• _THE INPUT_
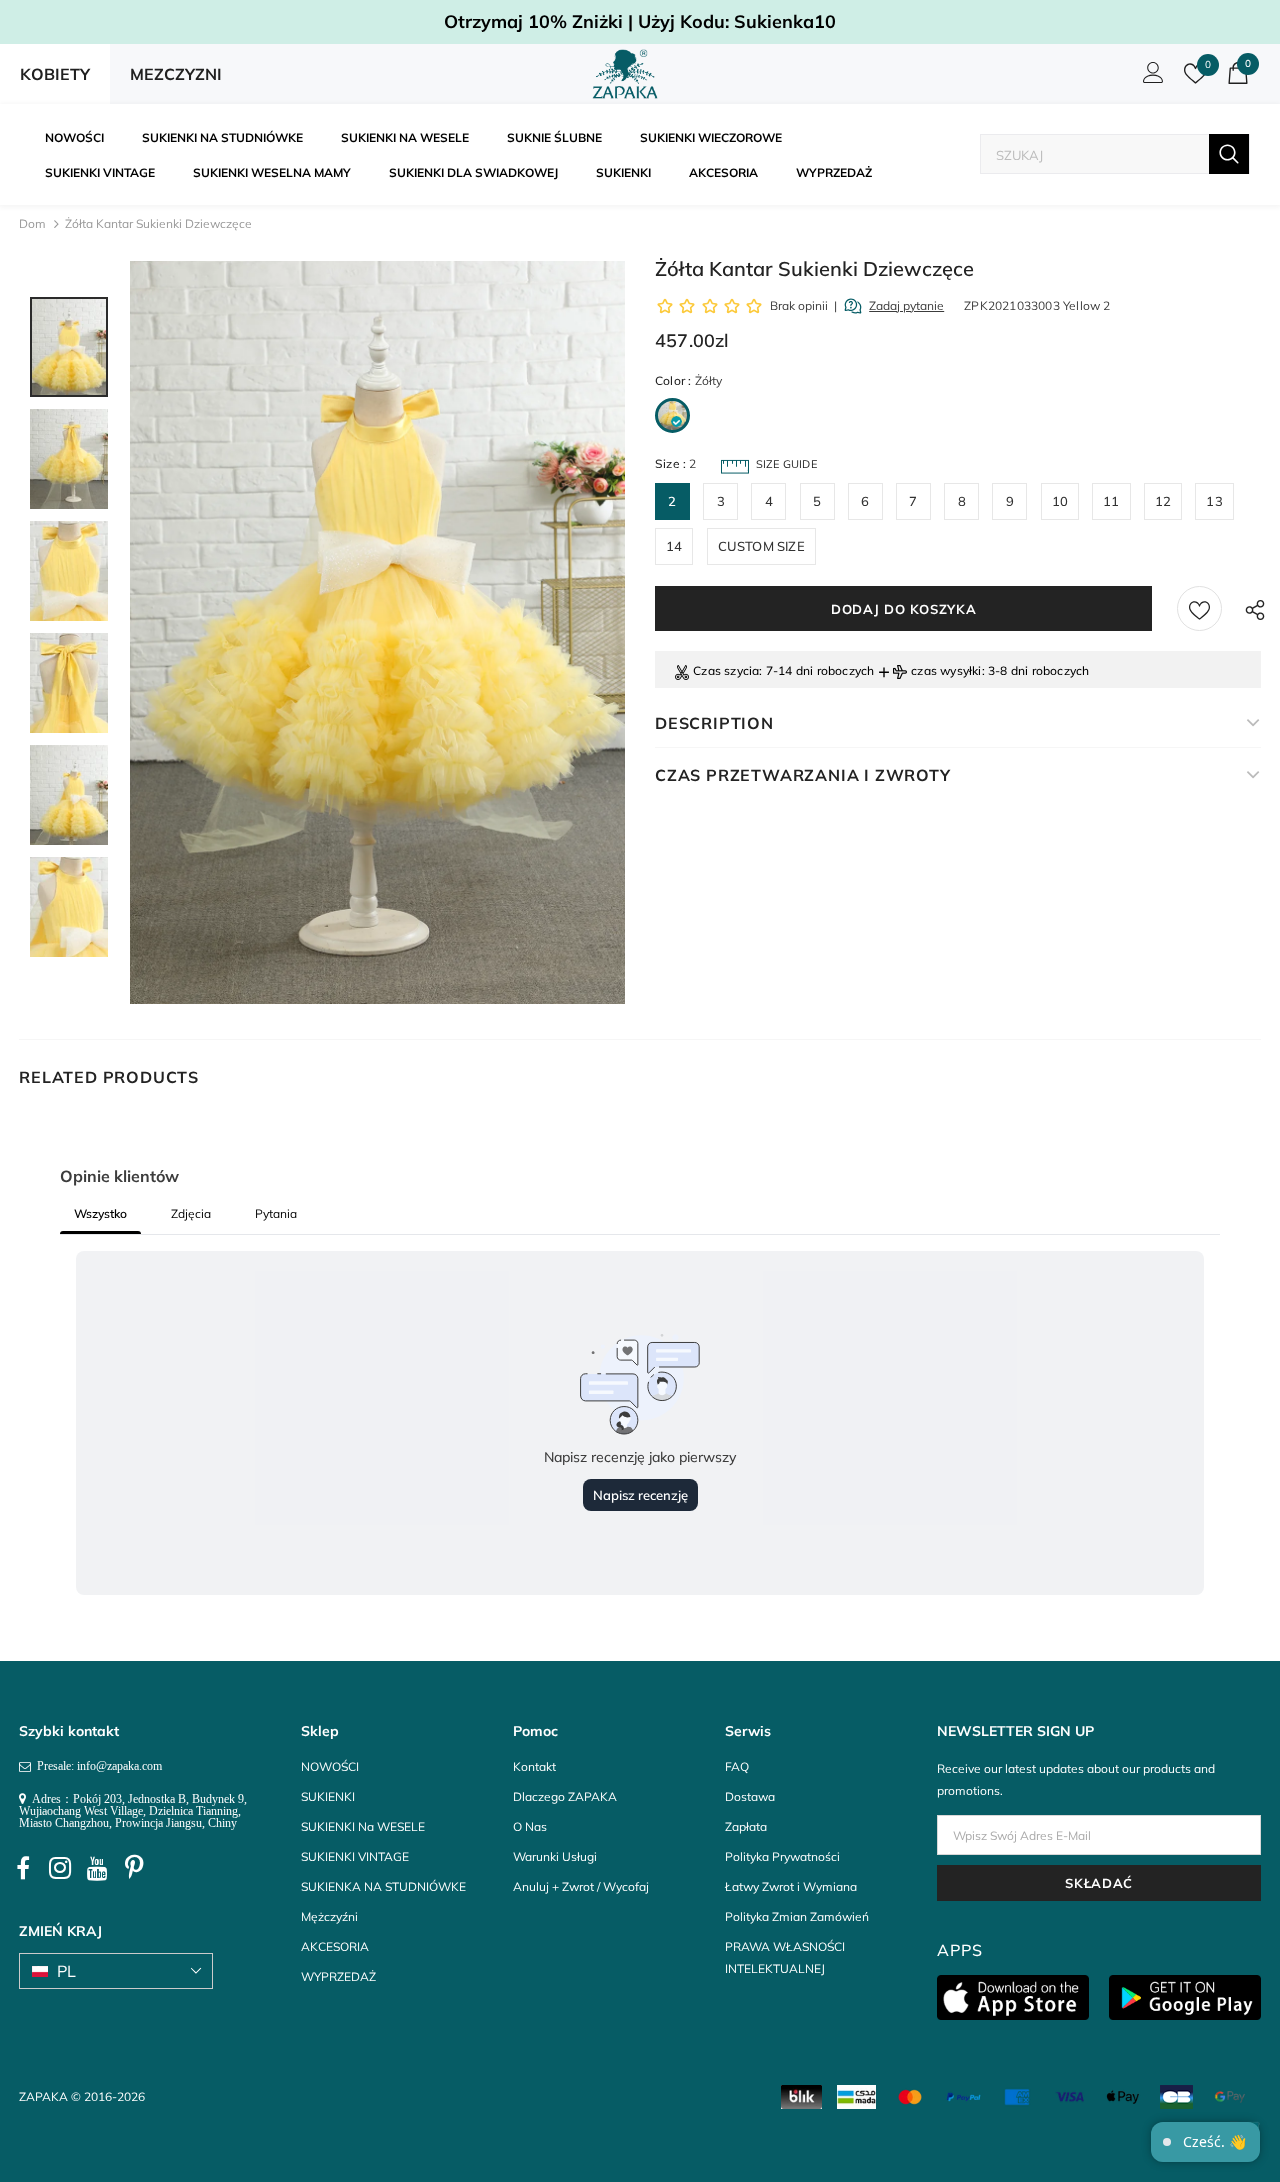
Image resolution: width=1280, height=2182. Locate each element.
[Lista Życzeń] (1199, 608)
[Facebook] (23, 1868)
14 (674, 546)
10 (1060, 501)
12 (1163, 501)
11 (1111, 501)
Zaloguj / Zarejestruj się (1150, 78)
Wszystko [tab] (100, 1213)
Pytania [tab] (276, 1213)
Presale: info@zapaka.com (96, 1766)
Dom (32, 223)
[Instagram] (60, 1868)
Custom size (761, 546)
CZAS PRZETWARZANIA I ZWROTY (803, 775)
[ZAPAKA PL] (625, 74)
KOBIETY (55, 74)
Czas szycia (726, 670)
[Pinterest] (134, 1868)
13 (1214, 501)
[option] (377, 632)
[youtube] (97, 1868)
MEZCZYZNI (176, 74)
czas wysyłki (946, 670)
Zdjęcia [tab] (191, 1213)
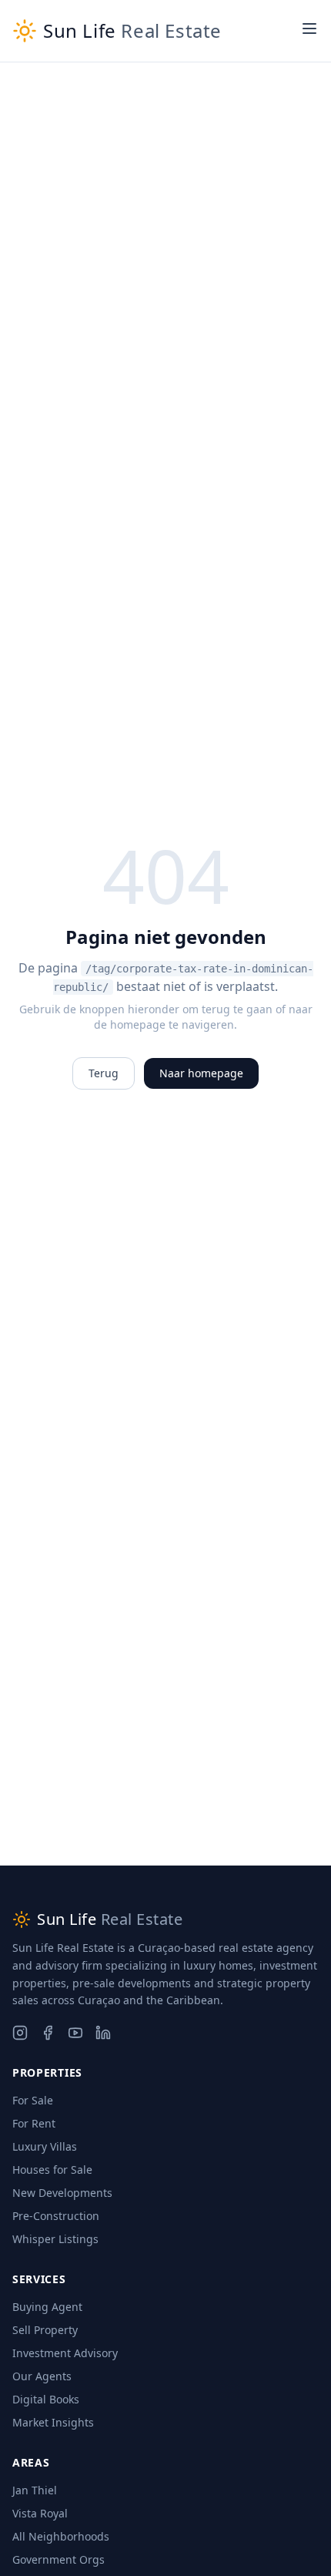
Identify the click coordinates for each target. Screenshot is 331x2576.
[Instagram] (20, 2032)
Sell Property (45, 2329)
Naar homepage (201, 1073)
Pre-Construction (55, 2215)
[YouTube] (75, 2032)
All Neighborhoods (60, 2536)
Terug (104, 1073)
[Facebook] (47, 2032)
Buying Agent (47, 2306)
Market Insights (53, 2422)
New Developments (62, 2192)
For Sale (32, 2100)
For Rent (33, 2123)
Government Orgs (58, 2559)
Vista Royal (40, 2513)
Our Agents (42, 2376)
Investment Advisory (65, 2353)
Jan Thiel (34, 2490)
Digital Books (45, 2399)
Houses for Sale (52, 2169)
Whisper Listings (55, 2239)
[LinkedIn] (103, 2032)
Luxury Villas (44, 2146)
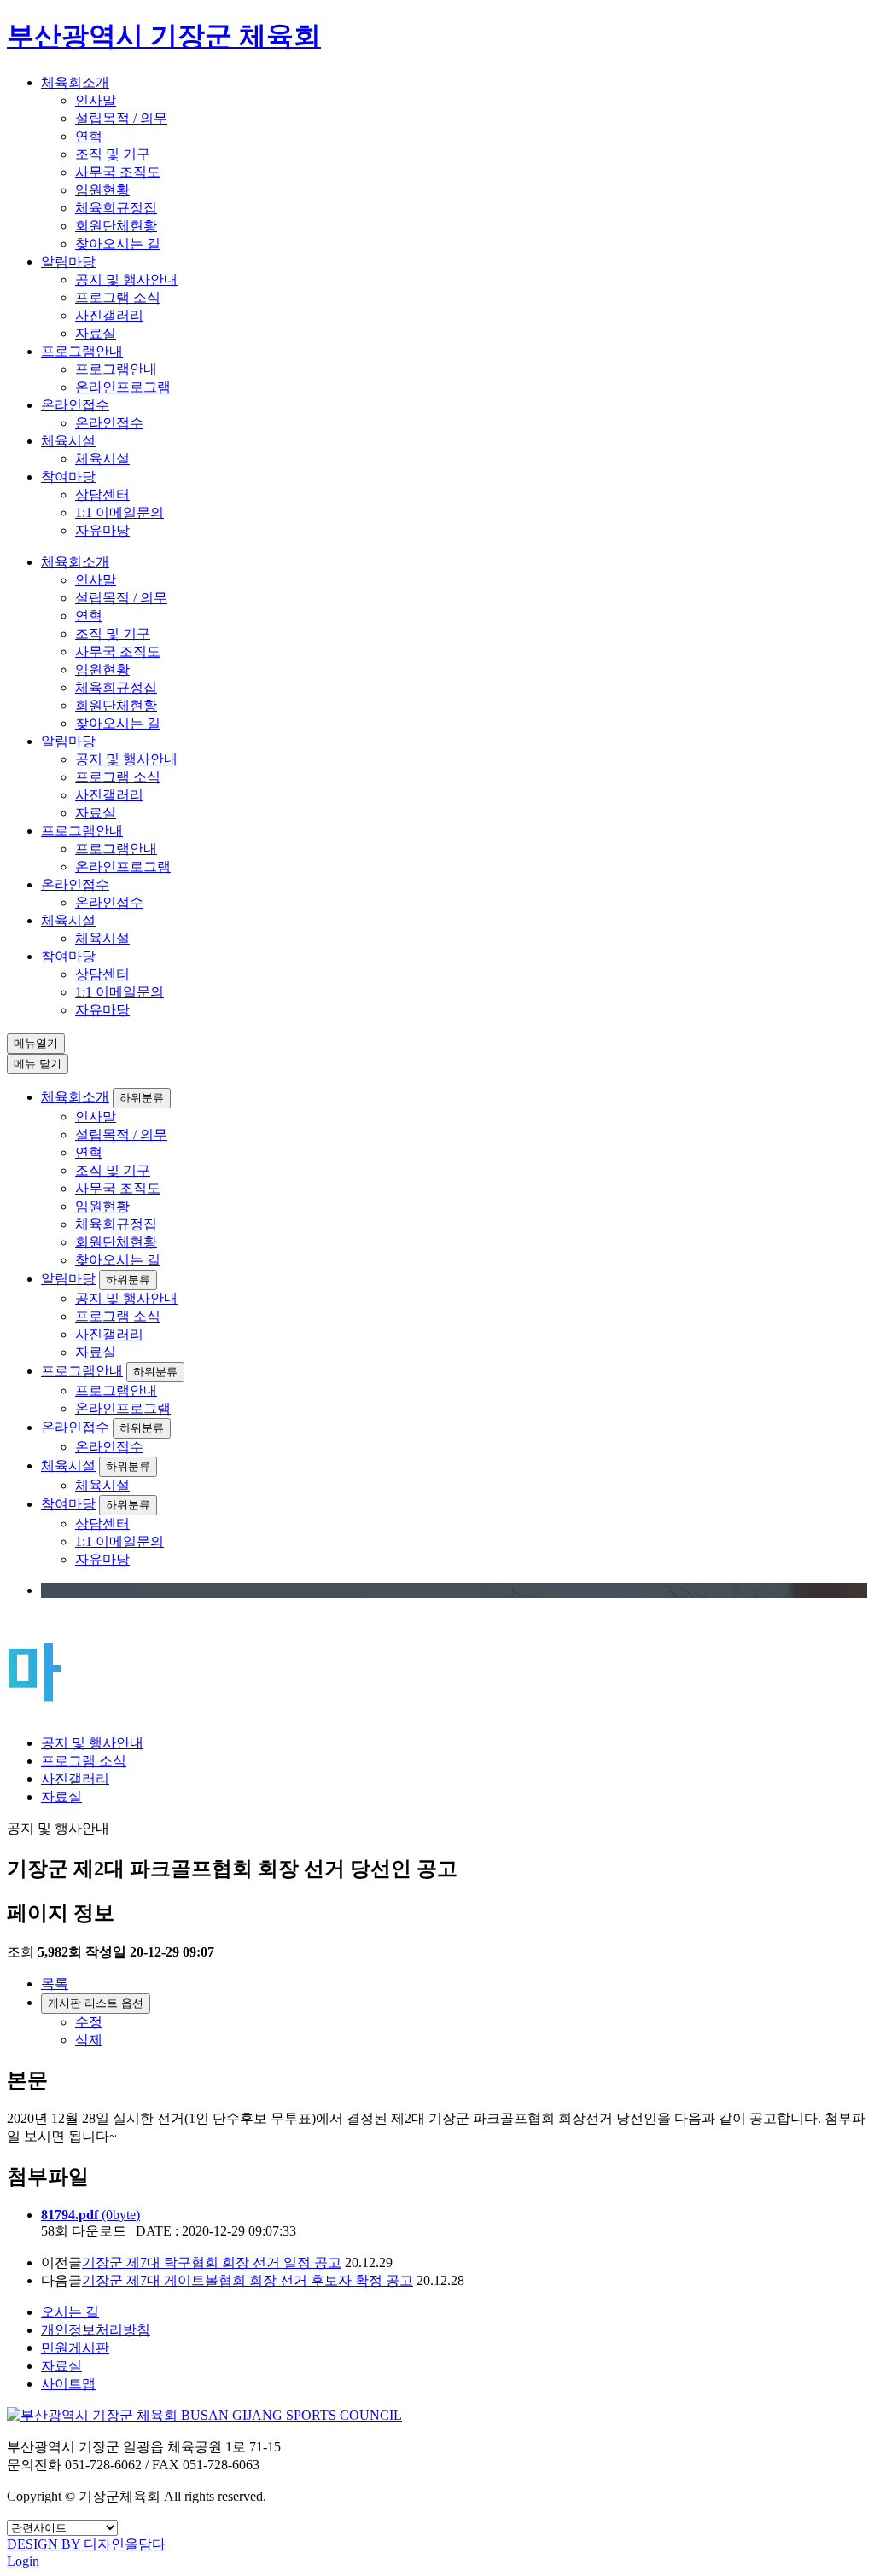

• _TASK DESCRIPTION_
Generate a word-for-word copy of the preceding records, excluding all pictures.

• _TASK RESULT_
Image resolution: width=1280, height=2182. Locate each element.
[Lista Życzeń] (1199, 608)
[Facebook] (23, 1868)
14 (674, 546)
10 (1060, 501)
12 (1163, 501)
11 (1111, 501)
Zaloguj / Zarejestruj się (1150, 78)
Wszystko [tab] (100, 1213)
Pytania [tab] (276, 1213)
Presale: info@zapaka.com (96, 1766)
Dom (32, 223)
[Instagram] (60, 1868)
Custom size (761, 546)
CZAS PRZETWARZANIA I ZWROTY (803, 775)
[ZAPAKA PL] (625, 74)
KOBIETY (55, 74)
Czas szycia (726, 670)
[Pinterest] (134, 1868)
13 (1214, 501)
[option] (377, 632)
[youtube] (97, 1868)
MEZCZYZNI (176, 74)
czas wysyłki (946, 670)
Zdjęcia [tab] (191, 1213)
Identify the click coordinates for each target. Screenshot is 331x2576.
[Instagram] (20, 2032)
Sell Property (45, 2329)
Naar homepage (201, 1073)
Pre-Construction (55, 2215)
[YouTube] (75, 2032)
All Neighborhoods (60, 2536)
Terug (104, 1073)
[Facebook] (47, 2032)
Buying Agent (47, 2306)
Market Insights (53, 2422)
New Developments (62, 2192)
For Sale (32, 2100)
For Rent (33, 2123)
Government Orgs (58, 2559)
Vista Royal (40, 2513)
Our Agents (42, 2376)
Investment Advisory (65, 2353)
Jan Thiel (34, 2490)
Digital Books (45, 2399)
Houses for Sale (52, 2169)
Whisper Listings (55, 2239)
[LinkedIn] (103, 2032)
Luxury Villas (44, 2146)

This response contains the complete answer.